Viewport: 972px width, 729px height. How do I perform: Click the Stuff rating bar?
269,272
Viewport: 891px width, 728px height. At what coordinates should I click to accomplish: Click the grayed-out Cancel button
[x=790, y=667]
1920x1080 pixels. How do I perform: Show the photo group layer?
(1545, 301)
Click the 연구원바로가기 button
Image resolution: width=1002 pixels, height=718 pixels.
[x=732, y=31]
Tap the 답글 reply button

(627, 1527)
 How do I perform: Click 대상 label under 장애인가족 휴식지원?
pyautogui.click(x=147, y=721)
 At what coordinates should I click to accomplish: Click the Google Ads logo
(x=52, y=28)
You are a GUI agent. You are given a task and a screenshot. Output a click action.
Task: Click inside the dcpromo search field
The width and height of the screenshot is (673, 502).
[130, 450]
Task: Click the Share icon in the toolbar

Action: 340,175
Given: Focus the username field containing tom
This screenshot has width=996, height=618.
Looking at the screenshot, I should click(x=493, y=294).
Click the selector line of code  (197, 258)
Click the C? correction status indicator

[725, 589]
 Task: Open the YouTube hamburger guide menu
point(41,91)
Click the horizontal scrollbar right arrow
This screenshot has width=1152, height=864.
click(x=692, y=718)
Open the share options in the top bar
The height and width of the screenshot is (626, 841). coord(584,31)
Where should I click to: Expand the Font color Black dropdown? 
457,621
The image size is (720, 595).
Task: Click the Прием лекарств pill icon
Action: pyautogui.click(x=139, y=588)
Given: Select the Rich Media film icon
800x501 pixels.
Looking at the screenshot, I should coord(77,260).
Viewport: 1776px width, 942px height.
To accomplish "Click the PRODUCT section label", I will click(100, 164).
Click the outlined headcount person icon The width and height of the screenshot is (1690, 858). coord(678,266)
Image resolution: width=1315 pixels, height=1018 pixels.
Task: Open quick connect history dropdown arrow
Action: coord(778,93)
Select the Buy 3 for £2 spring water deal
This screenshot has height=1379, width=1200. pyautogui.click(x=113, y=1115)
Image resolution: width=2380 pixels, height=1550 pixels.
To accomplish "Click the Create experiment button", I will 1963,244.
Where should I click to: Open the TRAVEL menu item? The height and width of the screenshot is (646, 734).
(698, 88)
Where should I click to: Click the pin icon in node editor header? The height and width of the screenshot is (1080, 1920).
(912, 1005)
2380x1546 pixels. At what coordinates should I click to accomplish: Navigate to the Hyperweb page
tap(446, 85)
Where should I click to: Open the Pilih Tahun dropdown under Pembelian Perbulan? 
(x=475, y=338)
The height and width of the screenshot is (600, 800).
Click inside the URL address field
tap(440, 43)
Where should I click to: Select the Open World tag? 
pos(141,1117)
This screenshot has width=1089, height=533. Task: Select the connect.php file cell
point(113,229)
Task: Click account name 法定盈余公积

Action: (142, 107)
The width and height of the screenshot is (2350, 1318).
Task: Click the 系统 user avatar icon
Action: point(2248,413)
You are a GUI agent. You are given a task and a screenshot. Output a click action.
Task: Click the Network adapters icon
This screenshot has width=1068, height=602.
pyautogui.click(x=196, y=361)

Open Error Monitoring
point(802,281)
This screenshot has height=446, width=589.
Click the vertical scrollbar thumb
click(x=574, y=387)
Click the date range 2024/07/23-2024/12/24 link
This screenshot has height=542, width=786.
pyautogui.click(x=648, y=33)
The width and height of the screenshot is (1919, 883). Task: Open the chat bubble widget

Stated goal -> Repeat every one of the entries above, keeping each line word for word.

Output of the task ->
Viewport: 972px width, 729px height. How do I perform: Click the Stuff rating bar?
269,272
Viewport: 891px width, 728px height. At what coordinates should I click to accomplish: Click the grayed-out Cancel button
[x=790, y=667]
1920x1080 pixels. How do I perform: Show the photo group layer?
(1545, 301)
Click the 연구원바로가기 button
Image resolution: width=1002 pixels, height=718 pixels.
[x=732, y=31]
Tap the 답글 reply button

(627, 1527)
 How do I perform: Click 대상 label under 장애인가족 휴식지원?
pyautogui.click(x=147, y=721)
 At what coordinates should I click to accomplish: Click the Google Ads logo
(x=52, y=28)
You are a GUI agent. You are given a task and a screenshot. Output a click action.
Task: Click inside the dcpromo search field
The width and height of the screenshot is (673, 502).
[130, 450]
Task: Click the Share icon in the toolbar

Action: 340,175
Given: Focus the username field containing tom
This screenshot has width=996, height=618.
Looking at the screenshot, I should click(x=493, y=294).
Click the selector line of code  (197, 258)
Click the C? correction status indicator

[725, 589]
 Task: Open the YouTube hamburger guide menu
point(41,91)
Click the horizontal scrollbar right arrow
This screenshot has width=1152, height=864.
click(x=692, y=718)
Open the share options in the top bar
The height and width of the screenshot is (626, 841). coord(584,31)
Where should I click to: Expand the Font color Black dropdown? 
457,621
The image size is (720, 595).
Task: Click the Прием лекарств pill icon
Action: pyautogui.click(x=139, y=588)
Given: Select the Rich Media film icon
800x501 pixels.
Looking at the screenshot, I should coord(77,260).
Viewport: 1776px width, 942px height.
To accomplish "Click the PRODUCT section label", I will click(100, 164).
Click the outlined headcount person icon The width and height of the screenshot is (1690, 858). coord(678,266)
Image resolution: width=1315 pixels, height=1018 pixels.
Task: Open quick connect history dropdown arrow
Action: coord(778,93)
Select the Buy 3 for £2 spring water deal
This screenshot has height=1379, width=1200. pyautogui.click(x=113, y=1115)
Image resolution: width=2380 pixels, height=1550 pixels.
To accomplish "Click the Create experiment button", I will 1963,244.
Where should I click to: Open the TRAVEL menu item? The height and width of the screenshot is (646, 734).
(698, 88)
Where should I click to: Click the pin icon in node editor header? The height and width of the screenshot is (1080, 1920).
(912, 1005)
2380x1546 pixels. At what coordinates should I click to accomplish: Navigate to the Hyperweb page
tap(446, 85)
Where should I click to: Open the Pilih Tahun dropdown under Pembelian Perbulan? 
(x=475, y=338)
The height and width of the screenshot is (600, 800).
Click inside the URL address field
tap(440, 43)
Where should I click to: Select the Open World tag? 
pos(141,1117)
This screenshot has width=1089, height=533. Task: Select the connect.php file cell
point(113,229)
Task: Click account name 法定盈余公积

Action: (142, 107)
The width and height of the screenshot is (2350, 1318).
Task: Click the 系统 user avatar icon
Action: point(2248,413)
You are a GUI agent. You are given a task and a screenshot. Output a click action.
Task: Click the Network adapters icon
This screenshot has width=1068, height=602.
pyautogui.click(x=196, y=361)

Open Error Monitoring
point(802,281)
This screenshot has height=446, width=589.
Click the vertical scrollbar thumb
click(x=574, y=387)
Click the date range 2024/07/23-2024/12/24 link
This screenshot has height=542, width=786.
pyautogui.click(x=648, y=33)
The width and height of the screenshot is (1919, 883). Task: Open the chat bubble widget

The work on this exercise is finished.